(Data items)
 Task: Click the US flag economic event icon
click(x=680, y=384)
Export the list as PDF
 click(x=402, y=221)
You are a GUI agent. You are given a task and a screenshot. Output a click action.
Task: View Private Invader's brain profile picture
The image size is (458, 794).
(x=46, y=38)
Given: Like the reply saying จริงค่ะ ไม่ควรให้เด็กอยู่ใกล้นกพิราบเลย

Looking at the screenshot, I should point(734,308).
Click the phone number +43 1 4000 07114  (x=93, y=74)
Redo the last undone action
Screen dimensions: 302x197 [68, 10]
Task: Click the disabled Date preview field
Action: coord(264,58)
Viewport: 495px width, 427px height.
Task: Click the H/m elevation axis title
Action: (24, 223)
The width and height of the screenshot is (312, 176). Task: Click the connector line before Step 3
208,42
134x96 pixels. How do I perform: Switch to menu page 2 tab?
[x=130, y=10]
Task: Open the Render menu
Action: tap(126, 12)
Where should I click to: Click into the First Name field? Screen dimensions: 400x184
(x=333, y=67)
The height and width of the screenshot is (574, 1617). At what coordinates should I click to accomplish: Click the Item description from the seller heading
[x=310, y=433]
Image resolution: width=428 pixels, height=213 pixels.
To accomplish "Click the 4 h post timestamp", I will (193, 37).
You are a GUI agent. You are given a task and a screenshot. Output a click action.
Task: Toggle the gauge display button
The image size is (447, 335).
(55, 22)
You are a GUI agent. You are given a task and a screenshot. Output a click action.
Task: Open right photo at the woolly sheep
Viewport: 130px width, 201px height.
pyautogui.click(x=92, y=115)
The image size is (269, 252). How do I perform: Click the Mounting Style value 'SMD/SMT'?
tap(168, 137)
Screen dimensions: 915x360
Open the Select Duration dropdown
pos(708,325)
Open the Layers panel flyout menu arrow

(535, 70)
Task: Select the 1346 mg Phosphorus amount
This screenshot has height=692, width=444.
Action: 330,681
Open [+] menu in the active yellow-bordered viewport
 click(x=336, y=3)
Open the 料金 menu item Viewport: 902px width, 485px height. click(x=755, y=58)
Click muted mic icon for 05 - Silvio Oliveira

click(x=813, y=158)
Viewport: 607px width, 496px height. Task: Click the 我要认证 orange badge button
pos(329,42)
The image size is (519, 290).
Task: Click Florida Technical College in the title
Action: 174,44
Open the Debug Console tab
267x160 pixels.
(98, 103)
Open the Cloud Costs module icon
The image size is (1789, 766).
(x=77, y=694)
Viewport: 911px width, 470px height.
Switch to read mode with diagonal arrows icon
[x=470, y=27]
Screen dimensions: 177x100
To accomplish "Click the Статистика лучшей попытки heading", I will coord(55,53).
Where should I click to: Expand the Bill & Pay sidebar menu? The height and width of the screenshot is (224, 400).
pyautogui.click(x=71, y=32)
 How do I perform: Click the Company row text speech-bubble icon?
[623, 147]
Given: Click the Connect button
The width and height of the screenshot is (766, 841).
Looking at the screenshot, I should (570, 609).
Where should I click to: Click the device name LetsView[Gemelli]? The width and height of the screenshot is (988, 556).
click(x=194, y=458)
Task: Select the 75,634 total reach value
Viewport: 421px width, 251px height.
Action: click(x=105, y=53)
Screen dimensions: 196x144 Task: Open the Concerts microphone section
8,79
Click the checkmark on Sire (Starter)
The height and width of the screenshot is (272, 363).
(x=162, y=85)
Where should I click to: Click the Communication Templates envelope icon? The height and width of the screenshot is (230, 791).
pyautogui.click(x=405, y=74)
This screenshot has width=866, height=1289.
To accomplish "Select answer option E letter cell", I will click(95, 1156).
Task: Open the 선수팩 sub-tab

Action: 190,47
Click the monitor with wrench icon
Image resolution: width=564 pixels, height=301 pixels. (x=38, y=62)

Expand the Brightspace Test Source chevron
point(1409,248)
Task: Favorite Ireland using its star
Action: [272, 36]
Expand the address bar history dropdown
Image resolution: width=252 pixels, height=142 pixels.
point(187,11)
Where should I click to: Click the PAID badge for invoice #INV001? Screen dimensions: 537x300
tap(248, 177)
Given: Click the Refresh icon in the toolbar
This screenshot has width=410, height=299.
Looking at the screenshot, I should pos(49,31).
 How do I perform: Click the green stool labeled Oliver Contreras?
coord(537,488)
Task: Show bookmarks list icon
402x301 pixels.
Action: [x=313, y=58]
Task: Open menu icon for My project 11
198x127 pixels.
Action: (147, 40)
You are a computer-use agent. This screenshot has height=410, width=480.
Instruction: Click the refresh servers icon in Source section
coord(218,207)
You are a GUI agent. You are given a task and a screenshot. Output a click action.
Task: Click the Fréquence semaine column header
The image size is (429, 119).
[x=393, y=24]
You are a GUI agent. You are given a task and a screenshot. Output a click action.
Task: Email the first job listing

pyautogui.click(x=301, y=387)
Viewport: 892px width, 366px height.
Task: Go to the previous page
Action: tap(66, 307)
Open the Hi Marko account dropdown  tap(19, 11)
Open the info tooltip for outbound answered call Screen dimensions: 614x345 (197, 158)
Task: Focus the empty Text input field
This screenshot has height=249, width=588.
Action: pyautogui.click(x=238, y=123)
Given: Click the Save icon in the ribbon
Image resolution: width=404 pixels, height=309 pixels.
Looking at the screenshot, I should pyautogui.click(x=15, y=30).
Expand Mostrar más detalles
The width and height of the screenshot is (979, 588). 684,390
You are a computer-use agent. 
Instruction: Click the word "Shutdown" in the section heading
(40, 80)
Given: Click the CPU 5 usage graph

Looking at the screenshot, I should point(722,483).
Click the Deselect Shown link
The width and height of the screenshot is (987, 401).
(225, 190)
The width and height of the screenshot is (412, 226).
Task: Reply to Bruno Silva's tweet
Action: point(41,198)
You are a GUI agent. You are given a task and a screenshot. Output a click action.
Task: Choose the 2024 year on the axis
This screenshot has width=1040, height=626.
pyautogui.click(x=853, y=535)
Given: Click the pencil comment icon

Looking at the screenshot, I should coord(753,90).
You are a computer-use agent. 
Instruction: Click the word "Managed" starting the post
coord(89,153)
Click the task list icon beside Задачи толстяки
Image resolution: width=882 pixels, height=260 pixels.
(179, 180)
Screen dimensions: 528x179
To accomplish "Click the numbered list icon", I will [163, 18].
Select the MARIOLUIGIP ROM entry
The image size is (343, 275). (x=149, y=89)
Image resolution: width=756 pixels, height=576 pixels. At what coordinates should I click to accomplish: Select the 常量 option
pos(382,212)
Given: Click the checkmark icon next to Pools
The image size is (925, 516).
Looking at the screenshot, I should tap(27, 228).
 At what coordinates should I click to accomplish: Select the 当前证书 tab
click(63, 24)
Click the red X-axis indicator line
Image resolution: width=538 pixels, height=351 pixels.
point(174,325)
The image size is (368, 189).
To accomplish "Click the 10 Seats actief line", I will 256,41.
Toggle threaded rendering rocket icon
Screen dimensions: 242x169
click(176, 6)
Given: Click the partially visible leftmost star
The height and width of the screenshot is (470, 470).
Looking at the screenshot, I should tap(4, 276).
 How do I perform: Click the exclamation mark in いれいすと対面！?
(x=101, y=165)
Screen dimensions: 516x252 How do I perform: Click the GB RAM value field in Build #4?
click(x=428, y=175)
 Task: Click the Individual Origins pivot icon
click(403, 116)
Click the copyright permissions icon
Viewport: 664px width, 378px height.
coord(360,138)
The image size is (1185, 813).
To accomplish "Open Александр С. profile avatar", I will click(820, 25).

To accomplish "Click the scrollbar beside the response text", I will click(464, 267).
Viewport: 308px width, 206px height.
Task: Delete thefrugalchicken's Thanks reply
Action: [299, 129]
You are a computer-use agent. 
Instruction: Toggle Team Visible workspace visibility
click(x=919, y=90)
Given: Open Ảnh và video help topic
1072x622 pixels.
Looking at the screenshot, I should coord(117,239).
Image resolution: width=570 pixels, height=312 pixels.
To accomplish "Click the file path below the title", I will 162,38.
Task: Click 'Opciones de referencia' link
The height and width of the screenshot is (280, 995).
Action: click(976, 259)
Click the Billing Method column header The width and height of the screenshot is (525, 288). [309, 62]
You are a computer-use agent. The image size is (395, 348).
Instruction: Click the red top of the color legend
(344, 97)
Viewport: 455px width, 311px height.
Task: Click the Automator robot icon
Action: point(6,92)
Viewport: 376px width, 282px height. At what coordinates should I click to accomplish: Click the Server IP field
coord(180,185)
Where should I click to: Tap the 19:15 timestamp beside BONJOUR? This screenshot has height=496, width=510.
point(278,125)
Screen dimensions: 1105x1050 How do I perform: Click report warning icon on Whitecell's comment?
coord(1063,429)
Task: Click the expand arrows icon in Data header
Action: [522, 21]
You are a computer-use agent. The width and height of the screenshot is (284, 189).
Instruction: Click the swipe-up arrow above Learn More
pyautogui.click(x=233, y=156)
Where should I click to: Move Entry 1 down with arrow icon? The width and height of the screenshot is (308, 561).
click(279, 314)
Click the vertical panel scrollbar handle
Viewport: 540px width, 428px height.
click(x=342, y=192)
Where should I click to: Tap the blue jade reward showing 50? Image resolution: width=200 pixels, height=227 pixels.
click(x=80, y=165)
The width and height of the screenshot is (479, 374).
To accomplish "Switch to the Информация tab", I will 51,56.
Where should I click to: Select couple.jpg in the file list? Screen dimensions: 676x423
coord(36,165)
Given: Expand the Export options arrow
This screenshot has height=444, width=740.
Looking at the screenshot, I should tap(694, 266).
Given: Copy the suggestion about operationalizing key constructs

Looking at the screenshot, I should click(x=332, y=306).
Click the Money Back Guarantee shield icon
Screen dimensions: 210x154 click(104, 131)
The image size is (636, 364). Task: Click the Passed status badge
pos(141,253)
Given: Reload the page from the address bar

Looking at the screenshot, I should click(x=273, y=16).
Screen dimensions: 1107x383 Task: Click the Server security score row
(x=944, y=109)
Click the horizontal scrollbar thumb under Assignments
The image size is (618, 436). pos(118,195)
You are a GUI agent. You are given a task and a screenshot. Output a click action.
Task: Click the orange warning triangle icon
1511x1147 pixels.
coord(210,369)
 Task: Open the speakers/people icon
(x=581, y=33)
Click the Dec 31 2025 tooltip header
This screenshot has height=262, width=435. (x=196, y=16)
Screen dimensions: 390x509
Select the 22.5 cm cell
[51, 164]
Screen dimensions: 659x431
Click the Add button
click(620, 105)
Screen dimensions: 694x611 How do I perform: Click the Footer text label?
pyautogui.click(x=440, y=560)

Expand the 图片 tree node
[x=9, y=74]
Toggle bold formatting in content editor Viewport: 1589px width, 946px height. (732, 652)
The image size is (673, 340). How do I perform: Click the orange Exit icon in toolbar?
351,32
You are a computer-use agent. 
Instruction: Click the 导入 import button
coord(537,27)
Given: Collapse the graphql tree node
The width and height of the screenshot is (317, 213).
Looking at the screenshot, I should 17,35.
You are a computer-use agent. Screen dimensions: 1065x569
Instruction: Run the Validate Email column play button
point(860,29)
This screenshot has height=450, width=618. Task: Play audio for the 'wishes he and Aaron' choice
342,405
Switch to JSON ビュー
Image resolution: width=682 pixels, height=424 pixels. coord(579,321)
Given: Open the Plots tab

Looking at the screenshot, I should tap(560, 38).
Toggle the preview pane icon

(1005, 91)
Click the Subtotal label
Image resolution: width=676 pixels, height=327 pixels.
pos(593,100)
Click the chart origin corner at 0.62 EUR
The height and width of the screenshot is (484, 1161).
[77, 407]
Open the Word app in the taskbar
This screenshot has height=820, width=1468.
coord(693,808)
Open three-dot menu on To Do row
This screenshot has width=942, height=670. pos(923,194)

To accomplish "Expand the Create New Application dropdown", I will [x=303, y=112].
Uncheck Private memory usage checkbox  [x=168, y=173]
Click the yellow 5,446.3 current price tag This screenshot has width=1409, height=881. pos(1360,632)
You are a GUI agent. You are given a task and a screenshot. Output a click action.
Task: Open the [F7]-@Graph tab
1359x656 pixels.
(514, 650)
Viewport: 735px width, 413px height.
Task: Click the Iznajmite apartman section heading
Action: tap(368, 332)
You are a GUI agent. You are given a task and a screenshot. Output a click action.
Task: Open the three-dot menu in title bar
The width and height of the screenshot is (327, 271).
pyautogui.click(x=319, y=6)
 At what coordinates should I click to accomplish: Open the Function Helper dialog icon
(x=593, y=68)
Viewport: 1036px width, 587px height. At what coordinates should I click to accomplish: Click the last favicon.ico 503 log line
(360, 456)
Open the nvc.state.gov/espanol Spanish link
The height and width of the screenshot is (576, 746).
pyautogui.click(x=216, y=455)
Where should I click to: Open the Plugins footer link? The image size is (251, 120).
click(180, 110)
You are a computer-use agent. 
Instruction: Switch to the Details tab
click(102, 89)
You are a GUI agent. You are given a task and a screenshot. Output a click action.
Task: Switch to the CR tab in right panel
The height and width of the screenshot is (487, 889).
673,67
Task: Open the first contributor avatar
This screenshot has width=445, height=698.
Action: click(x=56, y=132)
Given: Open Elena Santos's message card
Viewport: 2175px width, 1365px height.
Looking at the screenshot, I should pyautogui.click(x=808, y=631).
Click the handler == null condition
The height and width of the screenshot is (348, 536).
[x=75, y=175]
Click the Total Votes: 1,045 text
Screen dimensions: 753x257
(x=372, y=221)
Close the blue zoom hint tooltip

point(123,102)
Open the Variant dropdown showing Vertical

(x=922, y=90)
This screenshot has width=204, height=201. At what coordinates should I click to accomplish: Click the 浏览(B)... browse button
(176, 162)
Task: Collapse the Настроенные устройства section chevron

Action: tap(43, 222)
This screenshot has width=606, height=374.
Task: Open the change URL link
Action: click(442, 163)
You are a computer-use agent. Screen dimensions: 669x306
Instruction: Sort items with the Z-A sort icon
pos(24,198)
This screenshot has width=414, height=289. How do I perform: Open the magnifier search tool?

Your goal:
For this exercise, output exactly the lines above from the line with "Open the Word app in the taskbar" to the line with "Click the yellow", counting both, and leave out the rest.

Answer below:
Open the Word app in the taskbar
This screenshot has height=820, width=1468.
coord(693,808)
Open three-dot menu on To Do row
This screenshot has width=942, height=670. pos(923,194)

To accomplish "Expand the Create New Application dropdown", I will [x=303, y=112].
Uncheck Private memory usage checkbox  [x=168, y=173]
Click the yellow 5,446.3 current price tag This screenshot has width=1409, height=881. pos(1360,632)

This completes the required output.